--- YOUR ASSIGNMENT ---
Using the listing below, give the number of lines where "Burle" appears, and nothing else.

--- INFORMATION GIVEN ---
------------------------
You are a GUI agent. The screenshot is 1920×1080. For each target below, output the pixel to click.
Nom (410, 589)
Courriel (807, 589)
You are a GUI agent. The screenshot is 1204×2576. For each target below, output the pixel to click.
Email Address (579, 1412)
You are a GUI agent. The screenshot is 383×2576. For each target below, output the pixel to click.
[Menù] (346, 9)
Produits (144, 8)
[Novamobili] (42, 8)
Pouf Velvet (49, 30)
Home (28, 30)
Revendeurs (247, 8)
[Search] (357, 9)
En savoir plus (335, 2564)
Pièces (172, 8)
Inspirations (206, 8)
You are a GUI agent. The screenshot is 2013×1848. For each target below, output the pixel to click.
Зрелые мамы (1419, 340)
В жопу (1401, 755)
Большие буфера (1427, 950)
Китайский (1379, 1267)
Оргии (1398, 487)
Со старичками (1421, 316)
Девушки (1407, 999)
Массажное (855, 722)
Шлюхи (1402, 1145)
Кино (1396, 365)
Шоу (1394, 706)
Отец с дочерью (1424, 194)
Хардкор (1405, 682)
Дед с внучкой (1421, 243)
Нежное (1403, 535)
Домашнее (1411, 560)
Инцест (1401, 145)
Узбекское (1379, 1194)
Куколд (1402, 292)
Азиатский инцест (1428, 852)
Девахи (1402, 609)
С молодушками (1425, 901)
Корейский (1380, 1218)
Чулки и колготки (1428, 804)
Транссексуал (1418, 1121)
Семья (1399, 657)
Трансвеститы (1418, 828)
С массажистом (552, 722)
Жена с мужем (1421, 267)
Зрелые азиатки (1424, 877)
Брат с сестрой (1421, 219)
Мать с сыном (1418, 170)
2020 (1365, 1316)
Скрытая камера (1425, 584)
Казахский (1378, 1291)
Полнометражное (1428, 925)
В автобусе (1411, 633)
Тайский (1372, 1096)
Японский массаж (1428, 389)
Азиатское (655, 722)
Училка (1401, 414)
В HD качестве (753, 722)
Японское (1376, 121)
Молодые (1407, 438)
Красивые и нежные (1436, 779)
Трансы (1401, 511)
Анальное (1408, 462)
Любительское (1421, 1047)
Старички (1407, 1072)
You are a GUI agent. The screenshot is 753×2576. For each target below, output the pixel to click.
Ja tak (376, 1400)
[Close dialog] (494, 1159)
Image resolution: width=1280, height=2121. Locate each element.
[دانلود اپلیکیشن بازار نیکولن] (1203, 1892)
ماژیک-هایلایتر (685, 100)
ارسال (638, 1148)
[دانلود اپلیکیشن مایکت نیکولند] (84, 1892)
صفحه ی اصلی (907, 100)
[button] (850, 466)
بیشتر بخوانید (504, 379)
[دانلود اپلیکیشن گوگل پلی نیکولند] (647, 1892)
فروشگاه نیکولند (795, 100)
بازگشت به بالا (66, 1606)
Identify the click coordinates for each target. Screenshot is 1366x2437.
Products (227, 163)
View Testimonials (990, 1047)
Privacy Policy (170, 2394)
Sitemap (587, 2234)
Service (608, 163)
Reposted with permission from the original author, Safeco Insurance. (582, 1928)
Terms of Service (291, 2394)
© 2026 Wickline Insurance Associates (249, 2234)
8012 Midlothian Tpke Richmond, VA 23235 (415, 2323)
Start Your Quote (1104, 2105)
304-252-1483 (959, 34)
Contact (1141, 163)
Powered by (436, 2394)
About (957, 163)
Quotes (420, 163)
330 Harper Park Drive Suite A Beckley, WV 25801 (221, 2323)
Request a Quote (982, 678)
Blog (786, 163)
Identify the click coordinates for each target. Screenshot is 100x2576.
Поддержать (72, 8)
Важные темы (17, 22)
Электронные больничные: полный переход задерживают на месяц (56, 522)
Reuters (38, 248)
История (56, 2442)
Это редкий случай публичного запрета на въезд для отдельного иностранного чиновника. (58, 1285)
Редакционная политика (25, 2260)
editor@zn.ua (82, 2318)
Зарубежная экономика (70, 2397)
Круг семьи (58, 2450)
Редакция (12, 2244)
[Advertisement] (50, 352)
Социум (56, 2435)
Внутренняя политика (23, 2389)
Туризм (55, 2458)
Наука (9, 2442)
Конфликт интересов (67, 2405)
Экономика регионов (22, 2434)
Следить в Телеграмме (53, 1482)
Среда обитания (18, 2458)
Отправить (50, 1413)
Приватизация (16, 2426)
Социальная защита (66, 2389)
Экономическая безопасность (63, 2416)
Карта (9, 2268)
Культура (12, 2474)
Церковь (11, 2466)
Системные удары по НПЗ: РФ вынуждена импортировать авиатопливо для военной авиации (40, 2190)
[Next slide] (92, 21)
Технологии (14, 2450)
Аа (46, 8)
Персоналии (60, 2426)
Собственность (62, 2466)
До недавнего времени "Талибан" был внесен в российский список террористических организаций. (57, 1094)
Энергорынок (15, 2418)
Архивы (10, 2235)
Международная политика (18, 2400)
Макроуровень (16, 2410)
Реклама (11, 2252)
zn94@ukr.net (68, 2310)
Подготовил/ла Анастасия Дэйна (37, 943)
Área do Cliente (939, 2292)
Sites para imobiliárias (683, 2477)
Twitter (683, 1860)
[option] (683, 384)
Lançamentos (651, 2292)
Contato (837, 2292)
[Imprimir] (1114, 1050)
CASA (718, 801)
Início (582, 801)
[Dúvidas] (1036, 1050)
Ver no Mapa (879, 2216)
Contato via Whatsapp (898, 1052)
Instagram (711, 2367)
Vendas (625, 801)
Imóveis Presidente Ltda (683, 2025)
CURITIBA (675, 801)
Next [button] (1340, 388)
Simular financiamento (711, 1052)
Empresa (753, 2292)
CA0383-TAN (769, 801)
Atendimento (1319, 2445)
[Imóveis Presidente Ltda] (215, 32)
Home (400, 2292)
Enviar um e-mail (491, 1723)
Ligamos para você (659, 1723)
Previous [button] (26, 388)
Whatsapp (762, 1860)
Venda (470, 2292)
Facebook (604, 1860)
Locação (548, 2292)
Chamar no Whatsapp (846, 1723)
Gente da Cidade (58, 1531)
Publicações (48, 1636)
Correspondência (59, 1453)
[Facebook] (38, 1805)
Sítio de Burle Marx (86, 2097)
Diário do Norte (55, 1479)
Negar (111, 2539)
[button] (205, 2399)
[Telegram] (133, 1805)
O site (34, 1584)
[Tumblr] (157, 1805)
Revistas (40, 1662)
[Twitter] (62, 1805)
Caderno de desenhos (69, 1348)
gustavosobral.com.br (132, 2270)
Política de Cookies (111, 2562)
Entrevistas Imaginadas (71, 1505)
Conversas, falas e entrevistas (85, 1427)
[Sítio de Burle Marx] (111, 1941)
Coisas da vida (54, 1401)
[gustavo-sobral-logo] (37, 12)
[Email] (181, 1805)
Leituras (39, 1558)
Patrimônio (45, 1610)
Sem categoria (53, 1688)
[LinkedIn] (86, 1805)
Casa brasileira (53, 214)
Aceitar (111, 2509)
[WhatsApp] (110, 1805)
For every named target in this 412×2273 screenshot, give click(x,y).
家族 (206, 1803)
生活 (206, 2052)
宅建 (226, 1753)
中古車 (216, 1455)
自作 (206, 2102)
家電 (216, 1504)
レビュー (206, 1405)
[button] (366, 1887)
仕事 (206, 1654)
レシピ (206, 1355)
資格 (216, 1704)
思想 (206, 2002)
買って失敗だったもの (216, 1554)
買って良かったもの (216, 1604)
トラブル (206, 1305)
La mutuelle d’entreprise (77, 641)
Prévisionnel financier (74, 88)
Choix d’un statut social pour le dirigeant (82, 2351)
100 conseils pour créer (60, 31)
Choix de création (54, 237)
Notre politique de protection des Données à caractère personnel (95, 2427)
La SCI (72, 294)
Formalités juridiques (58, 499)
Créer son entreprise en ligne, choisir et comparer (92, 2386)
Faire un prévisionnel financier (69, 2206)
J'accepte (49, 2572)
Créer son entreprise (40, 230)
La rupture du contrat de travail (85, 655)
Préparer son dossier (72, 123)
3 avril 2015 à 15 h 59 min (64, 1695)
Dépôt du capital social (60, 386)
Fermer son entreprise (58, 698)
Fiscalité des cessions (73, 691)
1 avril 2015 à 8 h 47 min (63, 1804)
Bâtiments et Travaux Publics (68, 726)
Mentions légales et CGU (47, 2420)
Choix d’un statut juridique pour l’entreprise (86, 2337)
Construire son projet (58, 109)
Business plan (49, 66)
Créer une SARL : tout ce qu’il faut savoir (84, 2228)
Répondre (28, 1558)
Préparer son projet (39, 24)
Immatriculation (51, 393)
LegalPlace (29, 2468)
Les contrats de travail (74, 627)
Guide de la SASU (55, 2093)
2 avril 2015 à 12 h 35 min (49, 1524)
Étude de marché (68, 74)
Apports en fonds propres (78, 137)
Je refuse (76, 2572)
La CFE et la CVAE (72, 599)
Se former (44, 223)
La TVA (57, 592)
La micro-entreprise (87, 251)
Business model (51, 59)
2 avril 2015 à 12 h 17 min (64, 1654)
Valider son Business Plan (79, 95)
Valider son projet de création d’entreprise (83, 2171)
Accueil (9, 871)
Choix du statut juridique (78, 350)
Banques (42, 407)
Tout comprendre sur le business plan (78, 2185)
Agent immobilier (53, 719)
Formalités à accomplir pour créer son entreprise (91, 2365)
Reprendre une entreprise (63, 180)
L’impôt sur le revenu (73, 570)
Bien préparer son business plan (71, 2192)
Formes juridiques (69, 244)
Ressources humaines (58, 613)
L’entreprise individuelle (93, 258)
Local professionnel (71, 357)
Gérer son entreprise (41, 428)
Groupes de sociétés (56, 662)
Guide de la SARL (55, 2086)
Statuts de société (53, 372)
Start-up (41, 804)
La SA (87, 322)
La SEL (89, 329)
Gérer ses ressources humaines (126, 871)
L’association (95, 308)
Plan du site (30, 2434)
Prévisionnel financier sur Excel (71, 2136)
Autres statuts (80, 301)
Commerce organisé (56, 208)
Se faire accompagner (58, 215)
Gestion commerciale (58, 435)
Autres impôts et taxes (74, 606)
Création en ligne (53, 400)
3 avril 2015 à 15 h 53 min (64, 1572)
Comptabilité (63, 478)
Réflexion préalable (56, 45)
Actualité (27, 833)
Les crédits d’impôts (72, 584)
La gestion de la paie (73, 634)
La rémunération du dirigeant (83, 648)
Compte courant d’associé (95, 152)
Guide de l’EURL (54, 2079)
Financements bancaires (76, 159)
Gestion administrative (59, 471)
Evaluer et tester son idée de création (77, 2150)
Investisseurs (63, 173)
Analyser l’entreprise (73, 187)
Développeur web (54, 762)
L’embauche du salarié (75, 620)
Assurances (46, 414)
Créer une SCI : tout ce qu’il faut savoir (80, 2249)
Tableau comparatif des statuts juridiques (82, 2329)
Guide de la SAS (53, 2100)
------------------------
--- YOUR SOLUTION ---
2